EXERCISE REQUIREMENTS
Each record must be output exactly and in full.

+---+

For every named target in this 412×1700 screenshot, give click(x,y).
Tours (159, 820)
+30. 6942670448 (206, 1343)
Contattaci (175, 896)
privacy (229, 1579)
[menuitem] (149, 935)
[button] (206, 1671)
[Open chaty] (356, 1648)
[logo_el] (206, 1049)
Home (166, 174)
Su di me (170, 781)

+---+

TASK ANSWER
For every named target in this 412×1700 screenshot, give click(x,y).
Tours (159, 820)
+30. 6942670448 (206, 1343)
Contattaci (175, 896)
privacy (229, 1579)
[menuitem] (149, 935)
[button] (206, 1671)
[Open chaty] (356, 1648)
[logo_el] (206, 1049)
Home (166, 174)
Su di me (170, 781)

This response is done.